New ClickFix Campaign Exploits Fake Verification Pages to Hijack Facebook Sessions

The ClickFix campaign illustrates a shift from traditional credential‑phishing to pure social engineering, exploiting users’ trust in Meta’s verification processes. By masquerading as badge‑granting or policy‑appeal portals, attackers bypass technical vulnerabilities entirely, instead coaxing victims to reveal active session cookies through developer‑tool instructions. This method yields high‑value, replayable tokens that grant immediate access without the need for password resets, making it especially lucrative for threat actors targeting high‑profile creators and monetized Facebook pages.

Technically, the operation leverages a resilient, multi‑layered infrastructure. Phishing fronts are scattered across abuse‑friendly hosting services—Netlify, Vercel, Wasmer, GitHub Pages, Surge, Cloudflare Pages, and Neocities—allowing rapid redeployment when takedowns occur. Collected tokens are decoupled from the visible pages via serverless form backends such as Formspark and submit‑form.com, obscuring the true exfiltration endpoints. Advanced variants incorporate IP profiling and geolocation checks, delivering tailored instructional videos and even direct email exfiltration for non‑proxy users, demonstrating a sophisticated, adaptive threat model.
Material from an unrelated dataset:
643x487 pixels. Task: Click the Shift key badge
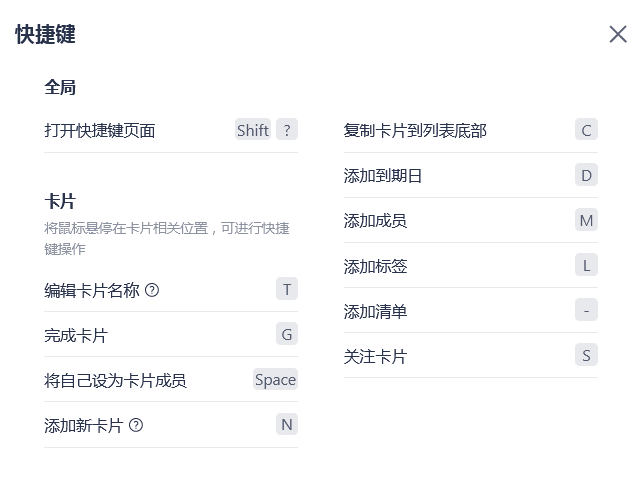[253, 129]
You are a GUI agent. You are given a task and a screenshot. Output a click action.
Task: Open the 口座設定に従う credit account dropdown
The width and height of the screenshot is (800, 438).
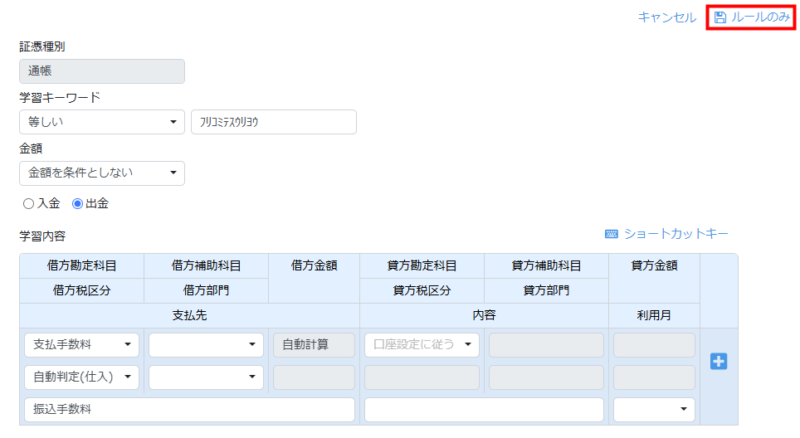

For defenders, the campaign underscores the need to monitor beyond conventional login‑page phishing. Alerts should trigger on any page requesting c_user or xs values, especially when framed as verification, appeal, or badge confirmation. Threat‑intel teams must track abuse‑friendly host patterns and reusable page titles to pre‑empt infrastructure expansion. Blocking serverless form endpoints and employing real‑time token validation can dramatically reduce successful hijacks, protecting both individual creators and enterprise brand assets from rapid account takeover and subsequent misuse.